I remember when my hand started curling. I do not know a better word. It was fine, then it started curling. My fingers wanted to touch inside my hand. I could not open it. When I tried I would cry because I did not know how to use my hand anymore. I tried to feel better by singing, but people’s faces would look sad when I sang and sometimes they would tell me to be quiet. So I sang less and cried more.
I like music. Sometimes I hear music and forget that people do not like when I sing, but I get excited and sing along. If I do this when we are away from the house and people stare, my brother takes me away. It is easier for him to do that because I now have to sit in a chair all the time. I do not know how to make my legs work anymore. They did not curl like my hand. But I think I must have forgot how to use them because I cannot walk anymore.
My brother will take me away if I do something he does not like. I try and not do those things, but sometimes I forget. I like music too much to remember not to sing. I like the sound.

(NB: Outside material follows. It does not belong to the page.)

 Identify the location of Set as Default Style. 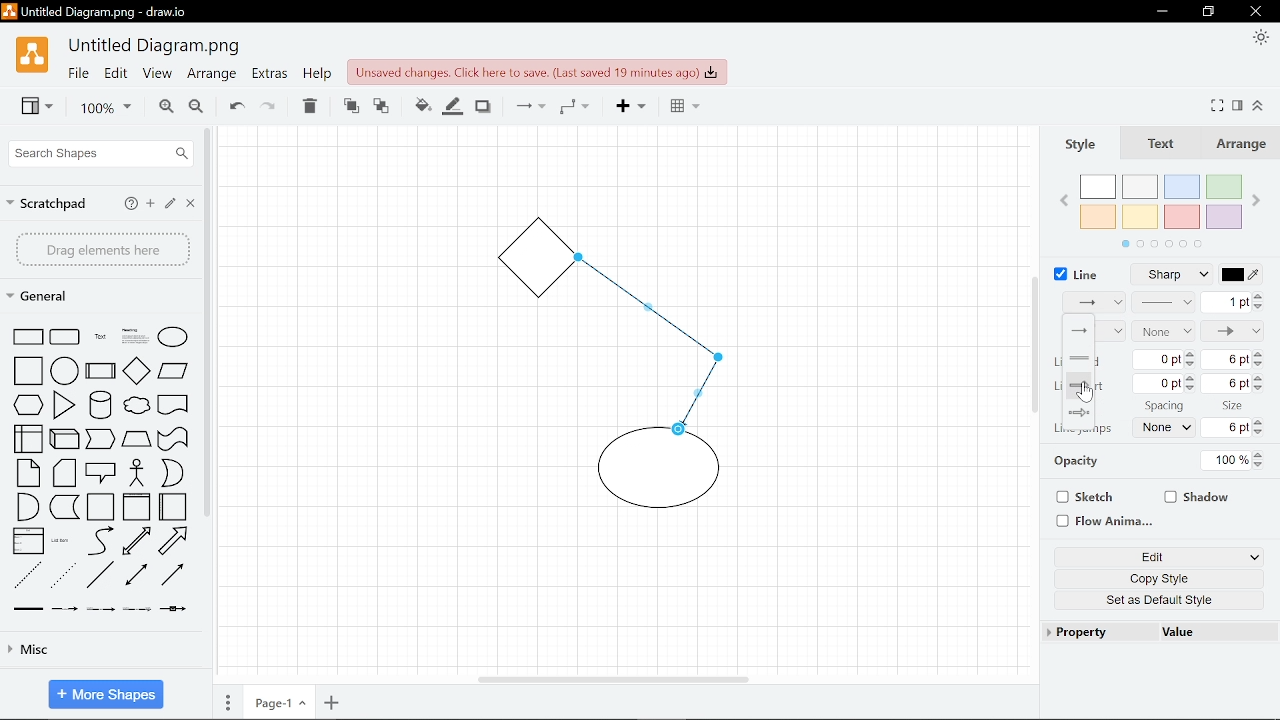
(1162, 603).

I want to know why I am different because I did not know that I was until it was very late. I thought I was like everyone else. I thought everyone was made happy by music. So happy they had to sing out loud. I thought everyone could understand my talking. I thought they liked snow but were scared of ice. Because ice killed my dad.

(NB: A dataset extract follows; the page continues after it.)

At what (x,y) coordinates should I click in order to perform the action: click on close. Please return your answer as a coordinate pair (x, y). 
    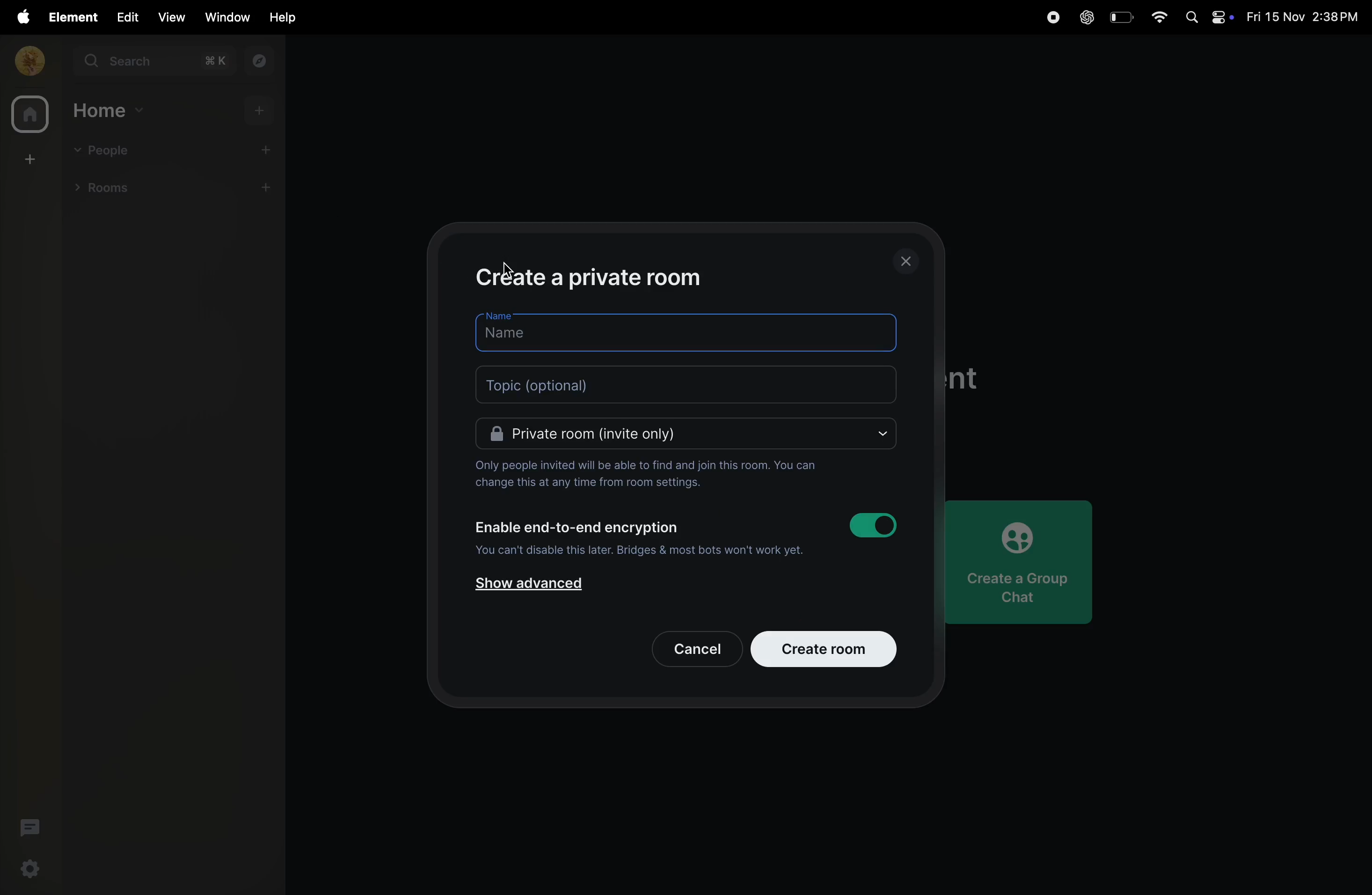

I do not know what killed my mom. She was never there and no one told me or talked about it when they forgot I was there. I would be scared of what killed my mom, like I am scared of ice.
I went to school for a little. I liked school. They let me sing and would put music makers in my hand, and I could make my own music. I was very happy. I had to stop going to school because my brother and his wife could not ‘ford to take me anymore. I was mad that I could not go to school. I was mad that they could not ‘ford it. They would talk and say I was being difficult.

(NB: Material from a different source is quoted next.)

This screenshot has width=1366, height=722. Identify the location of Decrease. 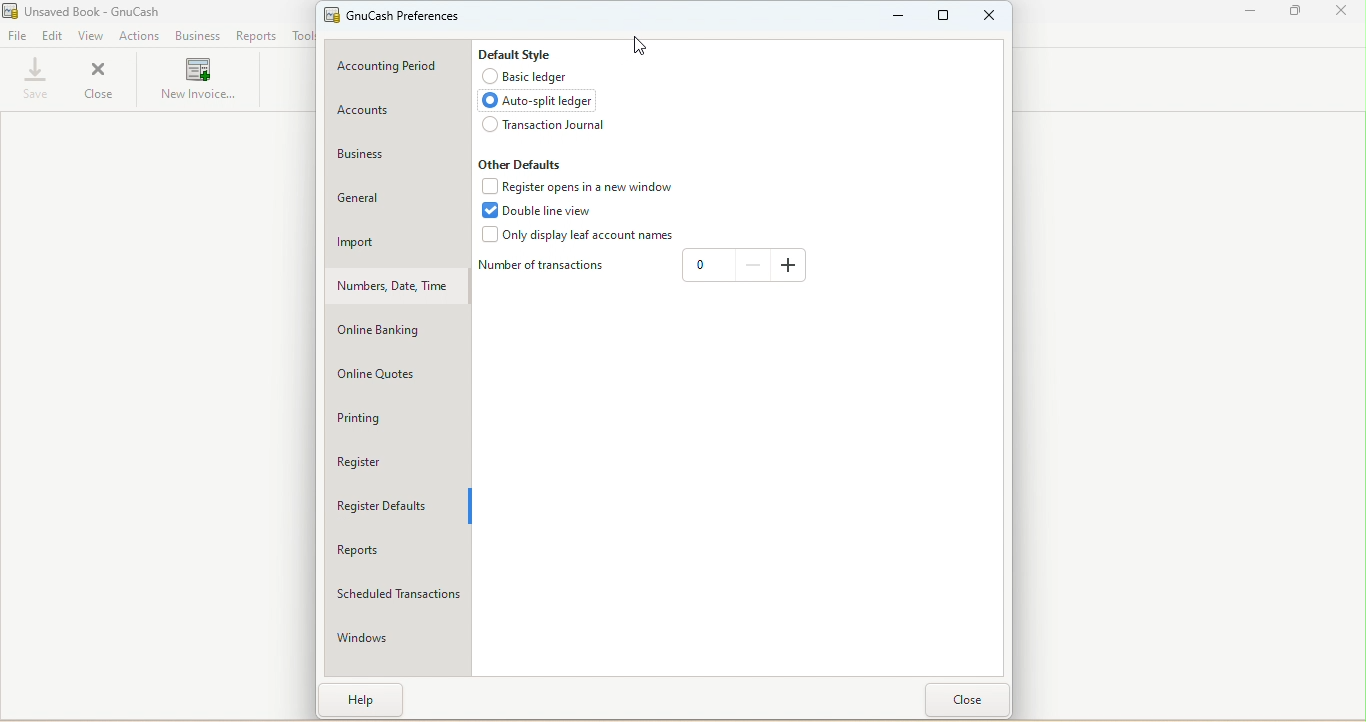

My brother always looks sad, and his wife is not mean but always sounds serious. She never sings or looks happy. I did not want to be difficult, but I wanted to go to school. I stopped eating because I was upset, and my brother said he could not take this anymore. I heard them talk about sending me somewhere. I was happy because I thought I was going to school. And they tried to tell me the place I was going would be my new home, and I got very happy because I thought I was going to live at school.
But the place they took me is not school. They brought me to this place. I could tell it was not school. There were no other people like me. They were old. Everyone looked sad. I tried to say I did not want to be here but no one could understand my words. My brother told me to calm down. He said I was happy before—why not now? I tried to say that this was not school. I tried to say that there was no music here. But he did not understand my words.
I saw him start to cry so I stopped trying to talk. I did not want to make him sad. I wanted to live at school, but I was going to live here instead. I was not happy. But I did not want my brother to be not happy also.
So I sit here while the person I cannot see talks. I look down and wish I could say words that people know. I wish that I can sing or go to school or not be afraid of ice. I wish my hand would not curl and touch itself or that I could remember how to walk. I wish lots of things and I am not listening to what is being said. Too many big words. I look around, not wanting to hate my brother and his wife and the baby. I am hating my body and my head. I don’t want to cry so I keep looking around.
And then I see a cat. He is looking right at me. I do not know how I know he is a he, but he is. I see his eyes are looking at me and he is not moving. I see his eyes and I do not want to look around anymore. I do not want to cry. I see him and I want to sing. I am not afraid. I look in his eyes and I feel safe. I feel loved.